[Stored dataset items]
__________
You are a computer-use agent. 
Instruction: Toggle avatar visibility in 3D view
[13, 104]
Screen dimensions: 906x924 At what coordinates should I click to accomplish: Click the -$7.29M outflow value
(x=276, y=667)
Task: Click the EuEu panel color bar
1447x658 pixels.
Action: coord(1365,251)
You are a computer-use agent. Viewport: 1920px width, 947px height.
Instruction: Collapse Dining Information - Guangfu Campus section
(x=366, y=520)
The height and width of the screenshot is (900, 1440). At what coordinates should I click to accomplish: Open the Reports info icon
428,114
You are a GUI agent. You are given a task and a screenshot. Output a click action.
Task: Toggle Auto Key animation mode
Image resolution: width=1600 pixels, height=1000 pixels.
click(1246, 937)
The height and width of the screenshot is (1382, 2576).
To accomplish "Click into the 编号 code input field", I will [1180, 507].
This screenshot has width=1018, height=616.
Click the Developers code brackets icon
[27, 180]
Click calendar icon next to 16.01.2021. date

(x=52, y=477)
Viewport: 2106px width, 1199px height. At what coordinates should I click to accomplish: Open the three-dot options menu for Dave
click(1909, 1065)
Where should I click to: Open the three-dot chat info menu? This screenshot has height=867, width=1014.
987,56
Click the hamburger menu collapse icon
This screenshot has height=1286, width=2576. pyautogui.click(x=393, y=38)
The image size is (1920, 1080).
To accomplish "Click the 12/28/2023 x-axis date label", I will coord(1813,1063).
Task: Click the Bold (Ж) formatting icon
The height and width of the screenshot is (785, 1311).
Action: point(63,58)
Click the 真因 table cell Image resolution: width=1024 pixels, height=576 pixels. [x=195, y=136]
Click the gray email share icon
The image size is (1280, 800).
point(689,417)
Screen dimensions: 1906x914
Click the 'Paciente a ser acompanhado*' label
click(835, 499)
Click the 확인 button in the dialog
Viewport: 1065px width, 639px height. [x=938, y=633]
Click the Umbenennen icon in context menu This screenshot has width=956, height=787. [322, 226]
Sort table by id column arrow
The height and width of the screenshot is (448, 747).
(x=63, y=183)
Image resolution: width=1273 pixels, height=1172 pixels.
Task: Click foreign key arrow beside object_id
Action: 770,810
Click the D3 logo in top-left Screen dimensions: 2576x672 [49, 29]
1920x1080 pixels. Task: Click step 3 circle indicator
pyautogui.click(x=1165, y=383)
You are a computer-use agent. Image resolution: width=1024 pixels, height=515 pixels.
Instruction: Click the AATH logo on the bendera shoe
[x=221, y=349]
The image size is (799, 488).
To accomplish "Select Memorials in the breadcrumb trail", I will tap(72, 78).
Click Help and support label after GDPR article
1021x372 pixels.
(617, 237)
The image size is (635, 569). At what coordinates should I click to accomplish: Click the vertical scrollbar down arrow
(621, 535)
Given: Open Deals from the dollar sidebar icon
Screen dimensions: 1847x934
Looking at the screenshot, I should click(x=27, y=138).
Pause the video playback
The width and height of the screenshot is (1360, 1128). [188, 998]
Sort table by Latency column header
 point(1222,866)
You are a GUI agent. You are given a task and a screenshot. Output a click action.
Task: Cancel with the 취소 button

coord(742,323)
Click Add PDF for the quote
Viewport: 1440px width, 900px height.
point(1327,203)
__________
**Aim of the task:**
Repeat all of the items above exactly as they appear, line for line.

**Solution:**
You are a computer-use agent. 
Instruction: Toggle avatar visibility in 3D view
[13, 104]
Screen dimensions: 906x924 At what coordinates should I click to accomplish: Click the -$7.29M outflow value
(x=276, y=667)
Task: Click the EuEu panel color bar
1447x658 pixels.
Action: coord(1365,251)
You are a computer-use agent. Viewport: 1920px width, 947px height.
Instruction: Collapse Dining Information - Guangfu Campus section
(x=366, y=520)
The height and width of the screenshot is (900, 1440). At what coordinates should I click to accomplish: Open the Reports info icon
428,114
You are a GUI agent. You are given a task and a screenshot. Output a click action.
Task: Toggle Auto Key animation mode
Image resolution: width=1600 pixels, height=1000 pixels.
click(1246, 937)
The height and width of the screenshot is (1382, 2576).
To accomplish "Click into the 编号 code input field", I will [1180, 507].
This screenshot has width=1018, height=616.
Click the Developers code brackets icon
[27, 180]
Click calendar icon next to 16.01.2021. date

(x=52, y=477)
Viewport: 2106px width, 1199px height. At what coordinates should I click to accomplish: Open the three-dot options menu for Dave
click(1909, 1065)
Where should I click to: Open the three-dot chat info menu? This screenshot has height=867, width=1014.
987,56
Click the hamburger menu collapse icon
This screenshot has height=1286, width=2576. pyautogui.click(x=393, y=38)
The image size is (1920, 1080).
To accomplish "Click the 12/28/2023 x-axis date label", I will coord(1813,1063).
Task: Click the Bold (Ж) formatting icon
The height and width of the screenshot is (785, 1311).
Action: point(63,58)
Click the 真因 table cell Image resolution: width=1024 pixels, height=576 pixels. [x=195, y=136]
Click the gray email share icon
The image size is (1280, 800).
point(689,417)
Screen dimensions: 1906x914
Click the 'Paciente a ser acompanhado*' label
click(835, 499)
Click the 확인 button in the dialog
Viewport: 1065px width, 639px height. [x=938, y=633]
Click the Umbenennen icon in context menu This screenshot has width=956, height=787. [322, 226]
Sort table by id column arrow
The height and width of the screenshot is (448, 747).
(x=63, y=183)
Image resolution: width=1273 pixels, height=1172 pixels.
Task: Click foreign key arrow beside object_id
Action: 770,810
Click the D3 logo in top-left Screen dimensions: 2576x672 [49, 29]
1920x1080 pixels. Task: Click step 3 circle indicator
pyautogui.click(x=1165, y=383)
You are a computer-use agent. Image resolution: width=1024 pixels, height=515 pixels.
Instruction: Click the AATH logo on the bendera shoe
[x=221, y=349]
The image size is (799, 488).
To accomplish "Select Memorials in the breadcrumb trail", I will tap(72, 78).
Click Help and support label after GDPR article
1021x372 pixels.
(617, 237)
The image size is (635, 569). At what coordinates should I click to accomplish: Click the vertical scrollbar down arrow
(621, 535)
Given: Open Deals from the dollar sidebar icon
Screen dimensions: 1847x934
Looking at the screenshot, I should click(x=27, y=138).
Pause the video playback
The width and height of the screenshot is (1360, 1128). [188, 998]
Sort table by Latency column header
 point(1222,866)
You are a GUI agent. You are given a task and a screenshot. Output a click action.
Task: Cancel with the 취소 button

coord(742,323)
Click Add PDF for the quote
Viewport: 1440px width, 900px height.
point(1327,203)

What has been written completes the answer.